Recently, while playing the Mario game, I observed that LLMs struggle with physical simulations, especially when processing non-periodic screen data conveyed through text.
To address these limitations, I considered using Python code to compute specific status recognitions (e.g., distance calculations or collision detection) and then pass refined data to the LLM. This hybrid approach could simplify problem-solving by leveraging Python’s speed and precision for mathematical computations, while the LLM focuses on strategic decisions.
I wonder if this role distribution would improve competition’s qualitative scores, or if handling all tasks—even those challenging for LLMs—solely through the LLM is more beneficial.

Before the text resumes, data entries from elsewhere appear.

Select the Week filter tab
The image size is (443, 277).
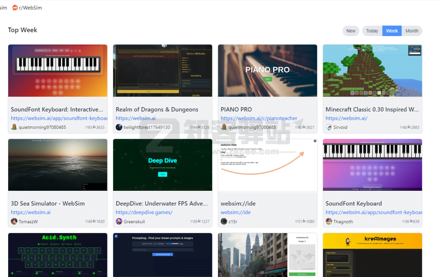pos(392,30)
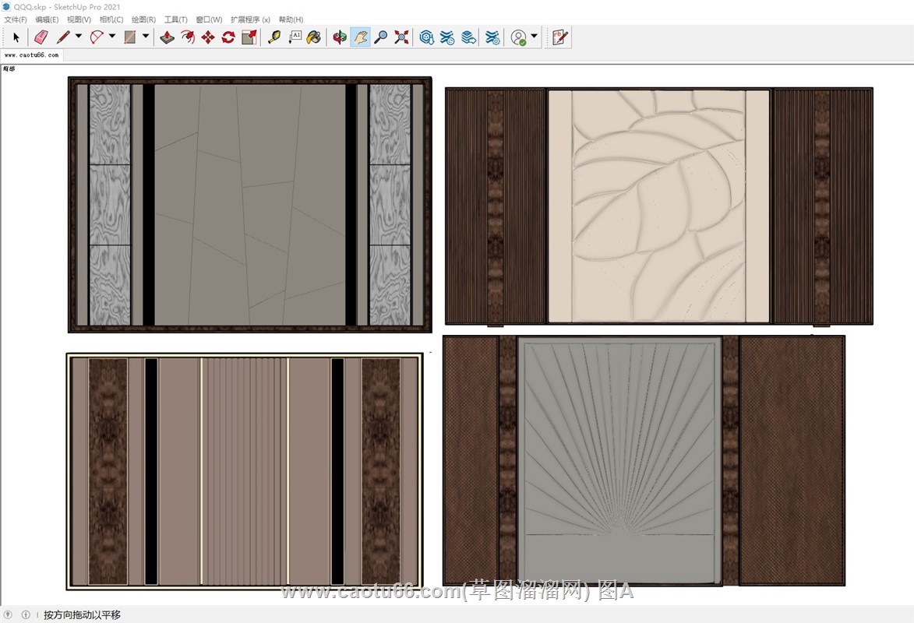Click the info icon in status bar

[25, 614]
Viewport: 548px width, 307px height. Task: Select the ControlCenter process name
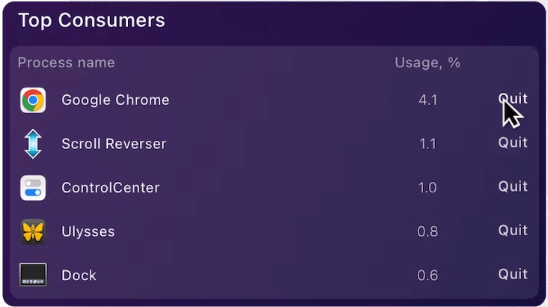click(x=111, y=188)
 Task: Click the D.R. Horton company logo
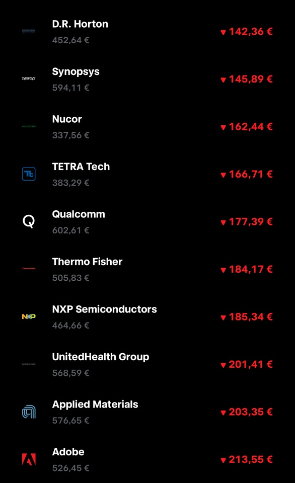pyautogui.click(x=29, y=31)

(1) Outsourcing tasks that the LLM struggles V.S. (2) solving everything with the LLM
And I believe direction (2) is more suitable for this contest.
2 Likes
I also have some confusion about this. This is an agent competition. Logically speaking, agents are supposed to be able to use tools. But this might very likely turn this competition into a mere tool-based event.
I expect the authorities to provide an answer.
I have a similar concern.
Some tools or rule-based components are probably unavoidable, especially for handling environment details. But I think it’s important to be clear about their role.
Using tools is fine as long as the LLM is the one making decisions and choosing when to use them. What feels less appropriate is a rule-based system that already decides everything and only uses the LLM as a wrapper.
If the LLM drives the decision-making and tools just provide information, it still feels like an agent.
Solving everything with LLM is very insufficient in some areas (e.g., mathematics).
Developing an agent that can play games very well using only LLM is a bad decision I believe.
As I understand, their ORAK research paper aims to apply LLM into games to explore the potential of LLM as a good player, and I think this contest is an extension of their research.
So, I believe they do not want us to use external tools except for LLM.
However, since there is no information about this criterion, I hope the contest owners clarify the correct directions.
Hi all,
Thank you for your enthusiasm—and for the great question.
As you correctly understood, since this is a competition for LLM agents, the use of tools is not prohibited under the rules. However, tool usage may be considered cheating if it explicitly exploits a known solution to the games—for example, using web search to retrieve established solutions.
We recognize that there may be some ambiguity around specific aspects of the competition rules. To address this, we are planning to host a town hall session in the coming days to provide clarification and answer questions.
We hope this helps, and thank you for your engagement.